Ini Alasan Bharada E Memohon Perlindungan ke LPSK, Siapa yang Mengancam?

Headline
Bharada E tiba di Komnas HAM untuk jalani pemeriksaan (Foto: Tangkapan Layar)

Pantau – Lembaga Perlindungan Saksi dan Korban (LPSK) telah melakukan asesmen atau penilaian psikologis terhadap Bharada E. Alasan Bharada E meminta perlindungan karena ada ancaman, saat ini LSPK tengah mendalami ancaman tersebut.

“Dia memohon perlindungan karena ada ancaman, kemudian kamu periksa soal ancamannya. Maksud ancamannya apa, ancaman fisik, nonfisik seperti apa atau hanya sekedar potensi. Itu yang kami dalami,” kata Wakil Ketua LPSK, Edwin Partogi di kantor LPSK, Rabu (3/8/2022).

Pihaknya juga menggali keterangan perihal baku tembak Bharada E dengan Brigadir J. Pendalaman itu dilakukan untuk menilai apakah keterangan Bharada E krusial untuk mengungkap kasus.

“Dia punya status hukum atau tidak dalam perkara, kemudian dia punya keterangan apa dalam perkara dan penting enggak untuk mengungkap perkara,” jelasnya.

LPSK juga mendalami dampak dari insiden baku tembak di rumah Ferdy Sambo terhadap psikologis Bharada E.

“Kalau dia saksi atau korban, itu ada luka. Sakit juga termasuk trauma, kami dalami. Kemudian, rekomendasi ahli dari dokter psikolog psikiater untuk layanan rehabilitasi seperti apa. Termasuk asesmen medis dan psikologis,” jelas Edwin.

Terakhir, LPSK mendalami perihal track record Bharada E. Untuk memahami sosok Bharada E yang mengajukan permohonan perlindungan terhadap LPSK.

“Pemohonnya siapa jadi dari kecil sampai besar, dari karirnya sekolahnya dari kebiasaannya itu kami dalami. Jadi bahan kami untuk berusaha memahami siapa pemohonnya,” pungkasnya.

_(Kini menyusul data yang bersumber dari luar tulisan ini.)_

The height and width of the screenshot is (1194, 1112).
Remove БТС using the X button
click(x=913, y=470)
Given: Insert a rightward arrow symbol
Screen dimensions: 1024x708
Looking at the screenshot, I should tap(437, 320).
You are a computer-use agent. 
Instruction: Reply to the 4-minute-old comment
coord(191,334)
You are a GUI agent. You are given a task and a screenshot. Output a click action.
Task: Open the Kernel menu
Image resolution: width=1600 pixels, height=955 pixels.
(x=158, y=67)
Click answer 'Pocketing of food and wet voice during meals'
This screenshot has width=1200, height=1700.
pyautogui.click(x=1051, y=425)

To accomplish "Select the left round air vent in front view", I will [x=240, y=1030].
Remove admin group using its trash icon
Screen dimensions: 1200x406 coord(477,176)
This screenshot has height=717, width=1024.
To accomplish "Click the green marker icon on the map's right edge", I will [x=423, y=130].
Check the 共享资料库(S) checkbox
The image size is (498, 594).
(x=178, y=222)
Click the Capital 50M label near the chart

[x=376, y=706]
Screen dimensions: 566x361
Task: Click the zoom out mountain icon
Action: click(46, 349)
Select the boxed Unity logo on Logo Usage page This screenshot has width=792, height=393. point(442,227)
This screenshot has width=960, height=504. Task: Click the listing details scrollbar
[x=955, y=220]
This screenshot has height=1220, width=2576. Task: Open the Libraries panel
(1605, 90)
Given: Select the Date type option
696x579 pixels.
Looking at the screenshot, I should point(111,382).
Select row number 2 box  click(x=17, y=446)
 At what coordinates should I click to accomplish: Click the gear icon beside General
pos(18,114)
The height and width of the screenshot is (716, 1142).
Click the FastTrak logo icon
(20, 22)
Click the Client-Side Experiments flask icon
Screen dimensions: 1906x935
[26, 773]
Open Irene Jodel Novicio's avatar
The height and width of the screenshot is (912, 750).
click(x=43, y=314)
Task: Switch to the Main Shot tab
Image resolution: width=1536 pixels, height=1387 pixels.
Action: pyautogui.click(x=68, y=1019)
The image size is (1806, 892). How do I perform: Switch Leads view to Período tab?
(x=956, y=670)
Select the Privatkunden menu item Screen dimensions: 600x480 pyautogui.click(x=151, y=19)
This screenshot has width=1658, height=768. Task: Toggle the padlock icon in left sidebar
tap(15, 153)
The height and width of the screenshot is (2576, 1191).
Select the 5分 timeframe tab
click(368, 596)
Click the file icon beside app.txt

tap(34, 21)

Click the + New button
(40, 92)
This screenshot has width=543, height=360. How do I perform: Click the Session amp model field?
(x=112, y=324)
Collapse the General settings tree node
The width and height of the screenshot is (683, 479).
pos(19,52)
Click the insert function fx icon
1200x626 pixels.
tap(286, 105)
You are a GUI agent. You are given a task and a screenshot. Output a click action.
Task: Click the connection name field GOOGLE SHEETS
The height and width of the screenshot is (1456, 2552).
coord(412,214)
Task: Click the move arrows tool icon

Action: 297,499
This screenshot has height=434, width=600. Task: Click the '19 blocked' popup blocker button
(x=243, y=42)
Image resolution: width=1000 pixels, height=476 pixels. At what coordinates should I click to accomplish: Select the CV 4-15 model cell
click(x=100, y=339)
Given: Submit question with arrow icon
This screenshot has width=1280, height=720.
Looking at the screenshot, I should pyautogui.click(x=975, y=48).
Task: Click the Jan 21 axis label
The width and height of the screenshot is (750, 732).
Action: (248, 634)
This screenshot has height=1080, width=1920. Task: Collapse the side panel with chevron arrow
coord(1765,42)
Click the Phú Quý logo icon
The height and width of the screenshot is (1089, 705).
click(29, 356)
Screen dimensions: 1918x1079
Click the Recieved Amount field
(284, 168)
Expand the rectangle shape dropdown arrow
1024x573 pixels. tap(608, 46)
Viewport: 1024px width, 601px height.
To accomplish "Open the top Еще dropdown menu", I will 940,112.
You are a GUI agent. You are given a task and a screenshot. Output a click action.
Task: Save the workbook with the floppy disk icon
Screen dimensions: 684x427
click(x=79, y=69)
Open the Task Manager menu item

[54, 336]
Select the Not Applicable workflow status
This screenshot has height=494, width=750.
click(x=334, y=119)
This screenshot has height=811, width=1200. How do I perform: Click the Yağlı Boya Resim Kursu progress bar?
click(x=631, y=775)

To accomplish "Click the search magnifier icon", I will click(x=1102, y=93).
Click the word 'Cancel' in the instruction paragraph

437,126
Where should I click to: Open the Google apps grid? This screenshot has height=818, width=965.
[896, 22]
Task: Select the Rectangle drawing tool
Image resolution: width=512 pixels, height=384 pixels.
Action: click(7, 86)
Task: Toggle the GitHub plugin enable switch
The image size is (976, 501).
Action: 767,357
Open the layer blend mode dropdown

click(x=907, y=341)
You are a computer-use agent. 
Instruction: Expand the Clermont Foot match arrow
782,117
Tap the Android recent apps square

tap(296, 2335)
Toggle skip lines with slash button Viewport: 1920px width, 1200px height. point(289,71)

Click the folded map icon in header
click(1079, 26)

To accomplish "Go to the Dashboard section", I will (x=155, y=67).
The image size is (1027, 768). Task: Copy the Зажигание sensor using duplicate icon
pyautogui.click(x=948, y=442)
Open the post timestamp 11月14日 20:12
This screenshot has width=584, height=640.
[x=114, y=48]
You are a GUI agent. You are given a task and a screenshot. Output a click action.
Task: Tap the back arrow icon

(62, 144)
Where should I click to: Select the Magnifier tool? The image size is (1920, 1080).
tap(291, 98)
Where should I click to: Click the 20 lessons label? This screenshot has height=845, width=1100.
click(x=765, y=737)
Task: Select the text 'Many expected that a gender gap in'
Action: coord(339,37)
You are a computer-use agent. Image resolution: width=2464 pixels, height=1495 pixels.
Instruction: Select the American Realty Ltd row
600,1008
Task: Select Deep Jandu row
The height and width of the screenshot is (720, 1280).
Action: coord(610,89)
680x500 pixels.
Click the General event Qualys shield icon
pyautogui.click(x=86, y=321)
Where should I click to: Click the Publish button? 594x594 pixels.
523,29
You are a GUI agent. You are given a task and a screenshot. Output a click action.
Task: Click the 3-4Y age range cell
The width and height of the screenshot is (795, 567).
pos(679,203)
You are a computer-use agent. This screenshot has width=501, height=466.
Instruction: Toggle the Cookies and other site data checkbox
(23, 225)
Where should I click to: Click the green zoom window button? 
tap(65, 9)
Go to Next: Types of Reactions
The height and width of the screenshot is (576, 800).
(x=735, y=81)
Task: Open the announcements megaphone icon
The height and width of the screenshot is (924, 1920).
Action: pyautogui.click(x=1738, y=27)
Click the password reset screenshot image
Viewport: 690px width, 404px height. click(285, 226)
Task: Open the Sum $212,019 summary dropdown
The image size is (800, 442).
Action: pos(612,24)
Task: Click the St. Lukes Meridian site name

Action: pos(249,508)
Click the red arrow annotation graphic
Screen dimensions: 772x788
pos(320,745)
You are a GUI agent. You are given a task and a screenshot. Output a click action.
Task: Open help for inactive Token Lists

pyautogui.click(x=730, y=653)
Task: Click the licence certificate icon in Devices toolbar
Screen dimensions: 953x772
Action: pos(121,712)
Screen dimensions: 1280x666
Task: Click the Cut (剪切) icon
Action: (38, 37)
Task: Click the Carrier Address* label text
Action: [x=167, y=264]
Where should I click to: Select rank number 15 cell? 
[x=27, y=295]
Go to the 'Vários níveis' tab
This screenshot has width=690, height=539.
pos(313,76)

Diberitakan sebelumnya, Bharada E mendatangi kantor LPSK guna menjalani asesmen psikologis untuk permohonan perlindungan sebagai saksi atas kasus Brigadir J.

Terkait hasil asesmen tersebut, Wakil Ketua LPSK Edwin Partogi mengungkapkan bahwa hasil asesmen itu akan keluar sekitar dua minggu mendatang.

“Kalau menurut psikolog dalam 2 minggu setelah pemeriksaan kemarin akan dikeluarkan,” kata Edwin di kantor LPSK pada Rabu (3/8/2022).